Robert H. Eckel, MD, FAHA, FACC, FNLA

Robert H. Eckel, MD, FAHA, FACC, FNLA

University of Colorado Denver

Aurora, Colorado

Robert H. Eckel, MD, FAHA, FACC, FNLA, is Professor Emeritus of Physiology and Biophysics, Charles A. Boettcher Endowed Chair in Atherosclerosis, and Professor of Medicine in the Division of Endocrinology, Metabolism, Diabetes, and Cardiology
at the University of Colorado's Anschutz Medical Campus in Aurora, Colorado.

Dr. Eckel earned his medical degree from the University of Cincinnati College of Medicine, and completed his residency in Internal Medicine at University of Wisconsin Hospitals in Madison, and fellowship in Metabolism and Endocrinology at the University of Washington School of Medicine in Seattle.

His translational research has incorporated data from populations, human subjects in the Clinical Translational Research Center, genetically-modified mice and tissue culture to pursue mechanistic relationships between metabolic disorders such as obesity/metabolic syndrome/diabetes and cardiovascular disease.

Dr. Eckel has more than 300 articles published in peer-reviewed journals including International Journal of Health Care, Diabetes, Metabolism, and American Journal of Clinical Nutrition. He is past president of the American Heart Association, Obesity Society, and Association of Patient Oriented Research. Dr. Eckel co-chaired the 2013 ACC/AHA Lifestyle Guideline for Prevention of Cardiovascular Disease and was a member of the 2013 ACC/AHA Cholesterol Guideline Committee.

He is a member of the Epidemiology of Diabetes Interventions and Complications Observational Safety and Monitoring Board and is on the Board for the American Diabetes Association.

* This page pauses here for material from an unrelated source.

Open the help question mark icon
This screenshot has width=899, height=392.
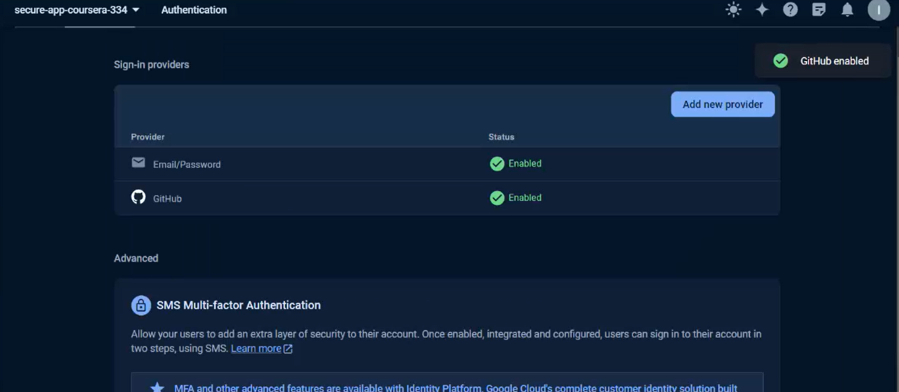(x=790, y=10)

Talks by Robert H. Eckel, MD, FAHA, FACC, FNLA

Assessing and Managing Metabolic Risk in Patients with Prostate Cancer

Robert H. Eckel, MD, FAHA, FACC, FNLA, presents a high-level overview of the assessment of metabolic risk in patients with prostate cancer. He begins with a summary of the known metabolic risks associated with Androgen Deprivation Therapy (ADT) in prostate cancer management.

Dr. Eckel then presents data on the changes in patient body composition which result from 12 weeks of ADT. He notes that while weight does not significantly change in patients being treated with ADT, he reviews the impact of changes in insulin resistance, waist circumference, and other factors which contribute to metabolic syndrome.

He concludes by examining racial disparities in those who develop metabolic syndrome after being treated with ADT for prostate cancer. He presents a short questionnaire that urologists can use to assess ongoing risk during ADT.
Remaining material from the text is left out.